**Task to complete:** The records below are to be reproduced exactly, and no picture should appear in the copy.
[[ Record extracts open ]]
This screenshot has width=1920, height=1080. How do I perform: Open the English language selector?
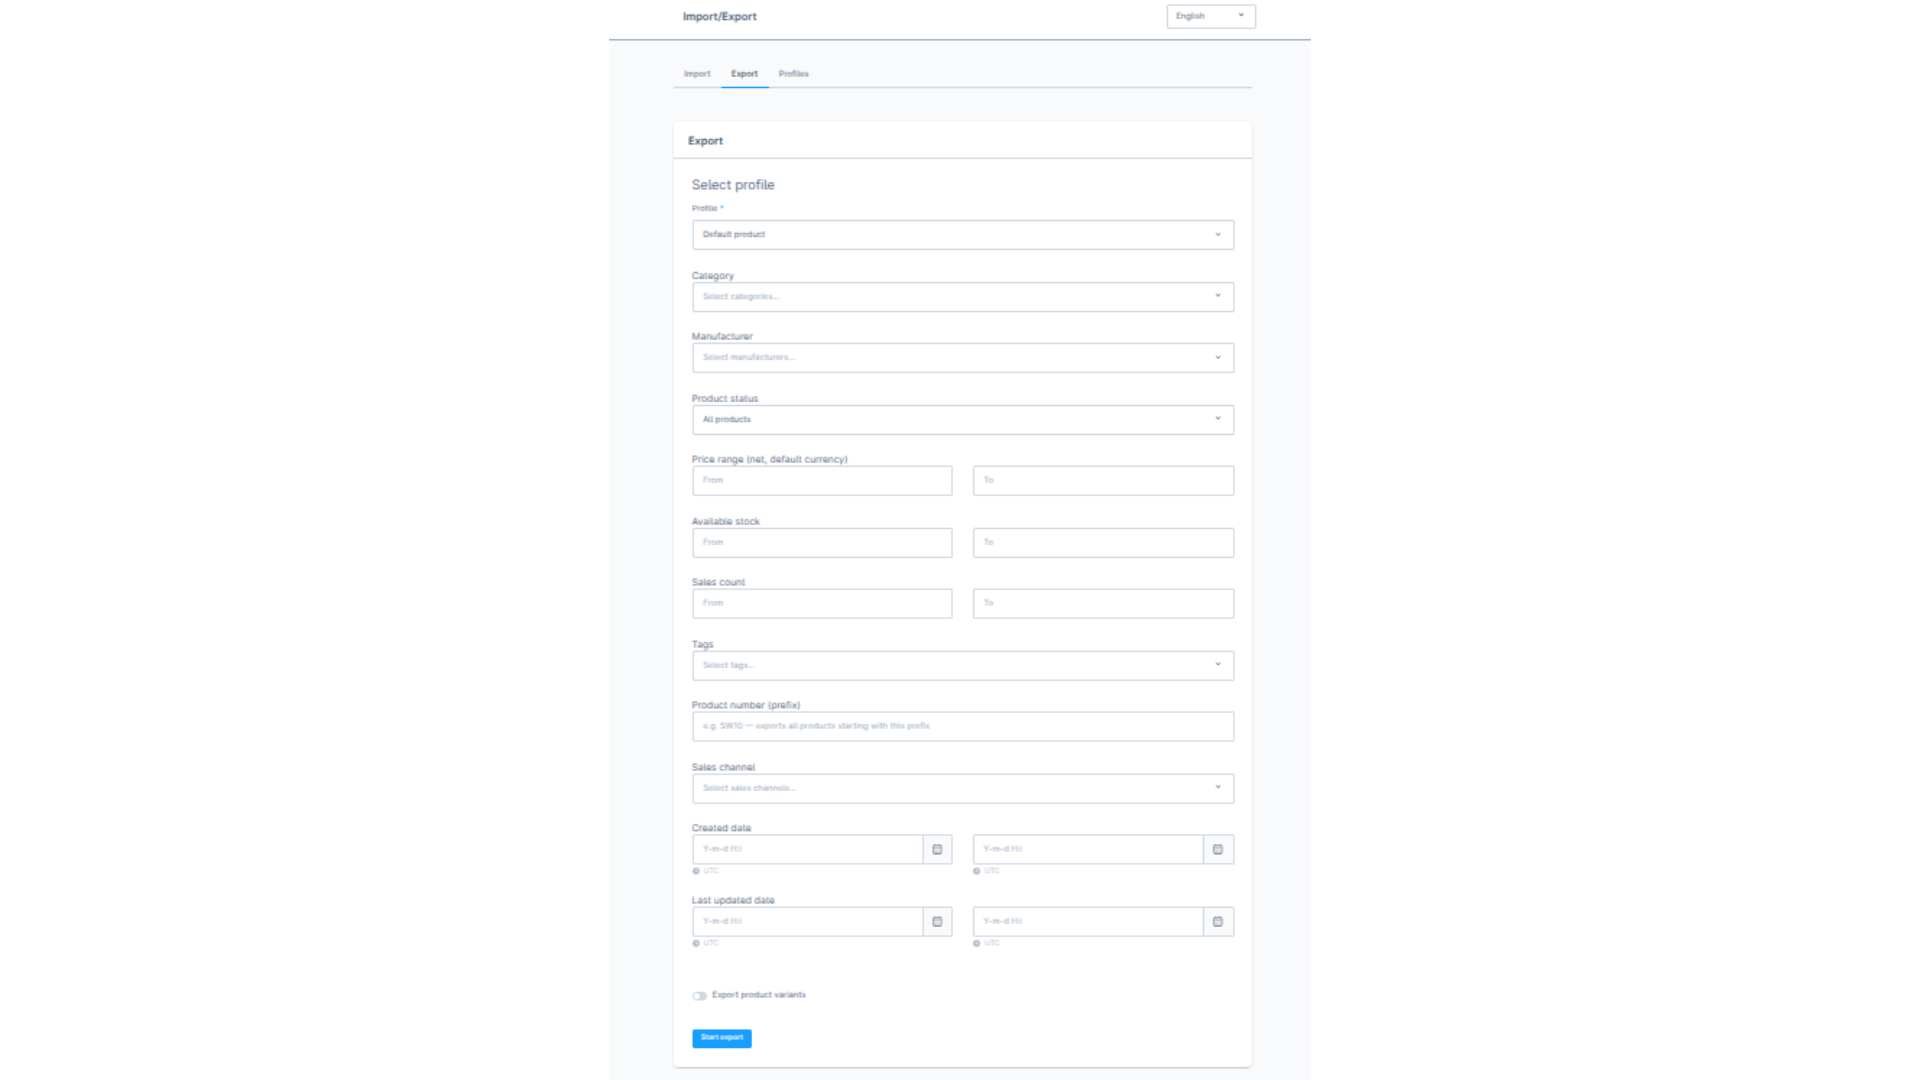pyautogui.click(x=1210, y=16)
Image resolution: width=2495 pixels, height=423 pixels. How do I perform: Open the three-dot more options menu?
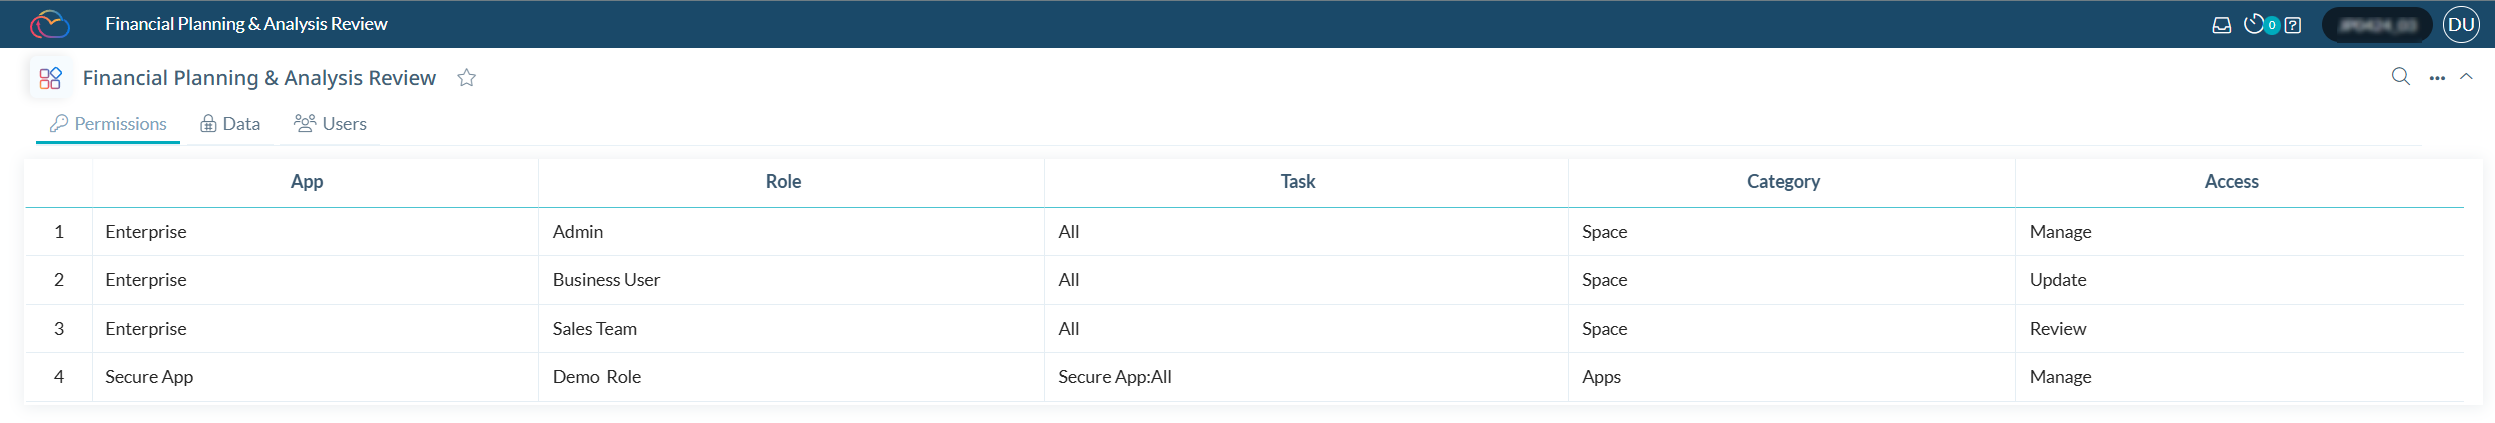[2437, 78]
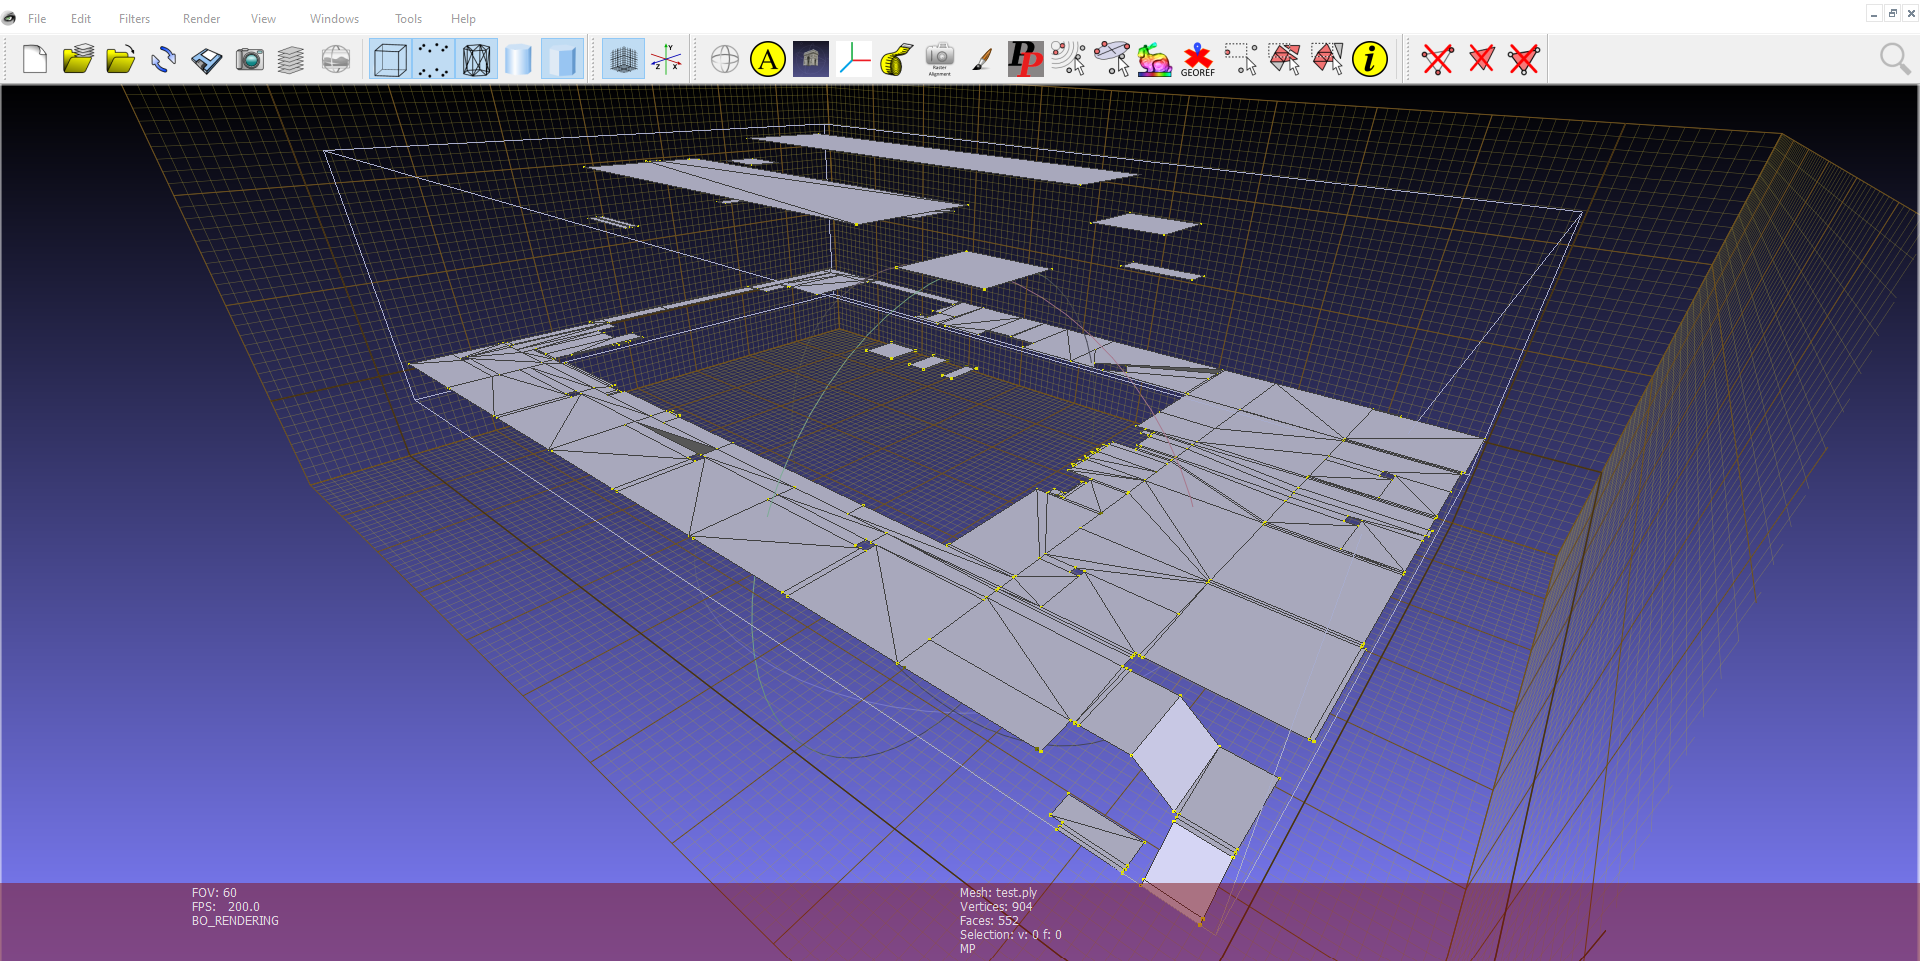Select the yellow measuring tape tool
The height and width of the screenshot is (961, 1920).
point(897,60)
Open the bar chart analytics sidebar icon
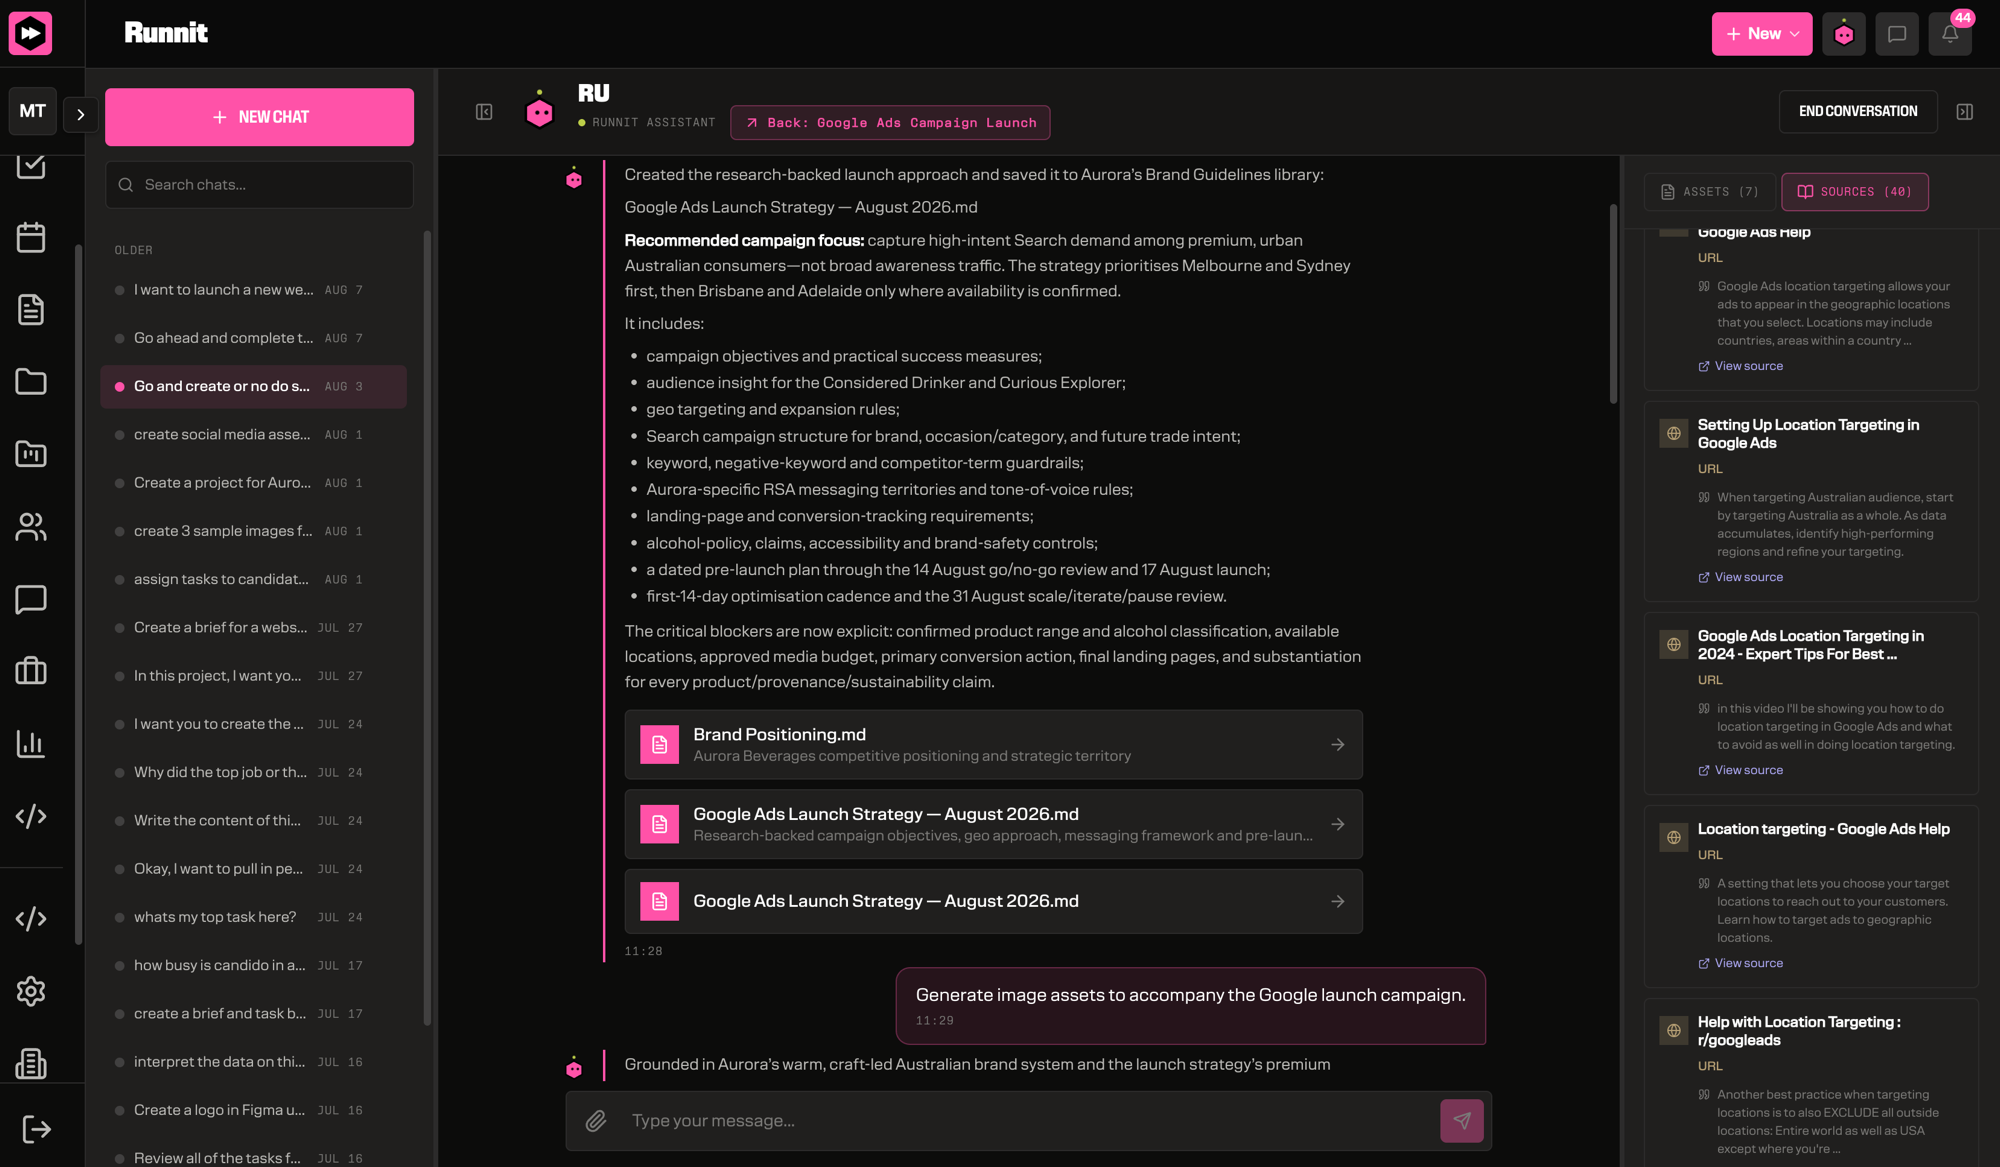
[[ Record extracts closed ]]
**Solution for this exercise:**
This screenshot has width=1920, height=1080. How do I perform: Open the English language selector?
pyautogui.click(x=1210, y=16)
Image resolution: width=2495 pixels, height=423 pixels. How do I perform: Open the three-dot more options menu?
[2437, 78]
Select the yellow measuring tape tool
The height and width of the screenshot is (961, 1920).
point(897,60)
Open the bar chart analytics sidebar icon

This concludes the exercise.